Regression using neural network

Question

I'd like to ask for any kind of assistance regarding the following problem:

I was given the following training data: 100 numbers, each one is a parameter, they together define a number X(also given).This is one instance,I have 20 000 instances for training.Next, I have 5000 lines given, each containing the 100 numbers as parameters.My task is to predict the number X for these 5000 instances.

I am stuck because I only know of the sigmoid activation function so far, and I assume it's not suitable for cases like this where the output values aren't either 0 or 1.

So my question is this : What's a good choice for an activation function and how does one go about implementing a neural network for a problem such as this?

Answer 1

Lets mock some data up.

"100 numbers, each one is a parameter, they together define a number X(also given)"

# i.e. size of X_train -> [n x d]
# i.e. size of X_train -> [??? x 100]  , when d = 100

# "I have 20000 instances for training"
# i.e. size of X_train -> [20000 x 100], when n = 20000

import torch
import numpy as np

X_train = torch.rand((20000, 100))
X_train = np.random.rand(20000, 100) # Or using numpy

But what is your Y?

# Since the definition of a regression task, 
# loosely means to predict an output real number
# given an input of d dimension

# So the appropriate Y_train would 
# be of dimension [n x 1] 
# and look like this:

y_train = torch.rand((20000, 1))

y_train = np.random.rand(20000, 1) # Or using numpy

What is a linear perceptron?

Taking definition from this tutorial

Thus, in picture:

Next we need to define training routine,

For now take it as biblical truth that this is an okay routine to train a neural net model (this isn't the only way but easiest or supervised learning):

In code:

import math
import numpy as np
np.random.seed(0)

def sigmoid(x): # Returns values that sums to one.
    return 1 / (1 + np.exp(-x))

def sigmoid_derivative(sx): 
    # See https://math.stackexchange.com/a/1225116
    # Hint: let sx = sigmoid(x)
    return sx * (1 - sx)

def cost(predicted, truth):
    return np.abs(truth - predicted)


num_epochs = 10000 # No. of times to iterate.
learning_rate = 0.03 # How large a step to take per iteration.
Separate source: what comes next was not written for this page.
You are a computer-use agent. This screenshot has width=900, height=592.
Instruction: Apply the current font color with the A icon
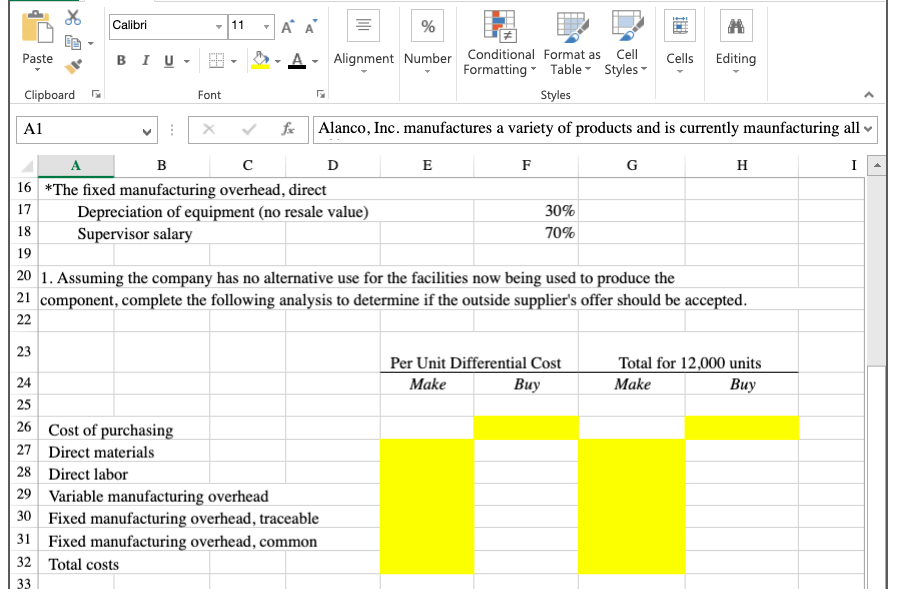coord(297,60)
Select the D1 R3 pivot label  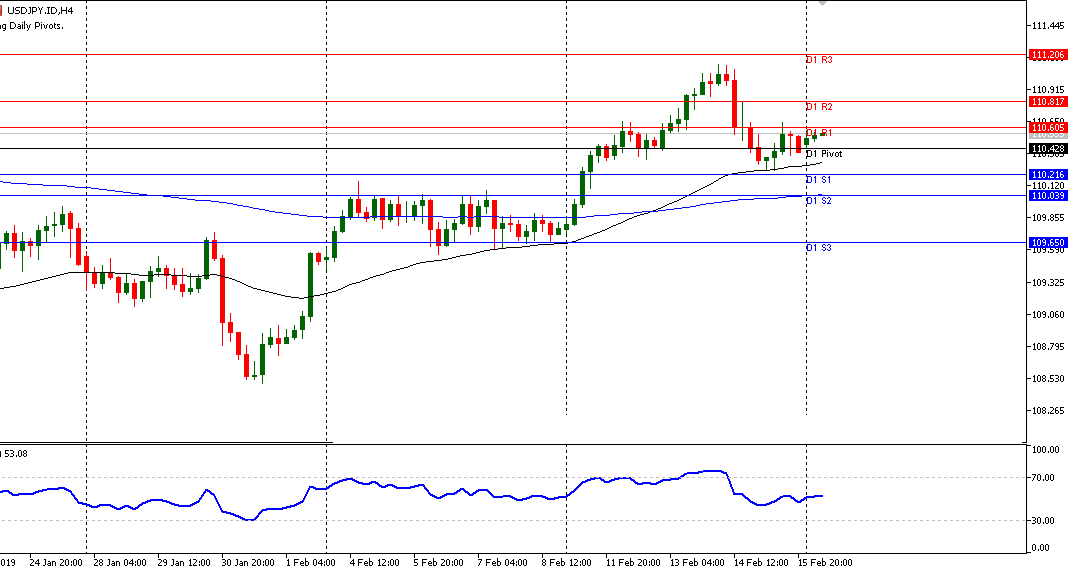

# Lets standardize and call our inputs X and outputs Y
X = np.array(torch.rand((20000, 100)))
Y = or_output

for _ in range(num_epochs):
    layer0 = X

    # Step 2a: Multiply the weights vector with the inputs, sum the products, i.e. s
    # Step 2b: Put the sum through the sigmoid, i.e. f()
    # Inside the perceptron, Step 2. 
    layer1 = sigmoid(np.dot(X, W))

    # Back propagation.
    # Step 3a: Compute the errors, i.e. difference between expected output and predictions
    # How much did we miss?
    layer1_error = cost(layer1, Y)

    # Step 3b: Multiply the error with the derivatives to get the delta
    # multiply how much we missed by the slope of the sigmoid at the values in layer1
    layer1_delta = layer1_error * sigmoid_derivative(layer1)

    # Step 3c: Multiply the delta vector with the inputs, sum the product (use np.dot)
    # Step 4: Multiply the learning rate with the output of Step 3c.
    W +=  learning_rate * np.dot(layer0.T, layer1_delta)

Now that we learn the model, i.e. the W.

When we see the data points that we need to use the model on, we apply the same forward propagation step, i.e. layer1 = sigmoid(np.dot(X, W))

Since we have:

I have 5000 lines given, each containing the 100 numbers as parameters.My task is to predict the number X for these 5000 instances.

And in code:

# If we mock up the data,
# it should be the same internal dimension. 
X_test = np.random.rand(5000, 100)

# The desired output just needs to pass through the W and the activation:
# the shape of `output` -> [5000 x 1] , 
# where there's 1 output value for each input.
output = sigmoid(np.dot(X_test, W))

Answer 2

The quick answer is that you want to use an activation function on the output layer that does not compress values to $(0,1)$. Depending on your software, this might be called "linear" or "identity". It looks like Keras just wants you to leave off the activation function: model.add(Dense(1)).

The typical way of thinking of a neural network as a classifier (let's say a binary classifier) is just extending a logistic regression. In fact, when you use a sigmoid activation function on the output node, you're (sort of) running logistic regression on the final hidden layer.

A logistic regression is one type of generalized linear model. The gist of GLM is that some transformation of the the value of interest is a linear function of the feature space.

Let $X$ be the data matrix for the feature space. Let $\beta$ be a parameter vector. Then $\hat{y} = \mathbb{E}[y] = X\beta$ is the linear model, and $g(\mathbb{E}[y]) = X\beta$ is the generalized linear model (vectorized, so apply $g$ to each $y_i$).

But we could extend this to a nonlinear transformation, and when a neural network is a binary classifier, this is precisely what we're doing. Instead of the transformation of $X$ being given by $\beta$ and thus linear, we apply some nonlinear transformation $f$ and get $g(\mathbb{E}[y]) = f(X)$.

The terminology in GLM is "link function", but that is essentially the activation function on the final node(s) of the neural network. Consequently, all of the GLM link functions are in play, and one of those link functions is the identity function. For a GLM, that's just linear regression. For your neural network, it will be a neural network (nonlinear) regression, which sounds like what you want.

Answer 3

Usually you're normalizing the data first, meaning that your whole dataset will be in between 0 and 1. Afterwords after you're having the model predictions, when computing the cost function or evaluating the model, you can apply the inverse of the normalization function.

Answer 4

for regression, you can use a hidden layer with sigmoid, then a LINEAR output layer, where the weighted sum goes straight through, without modification.

this way your output is not restricted to 0-1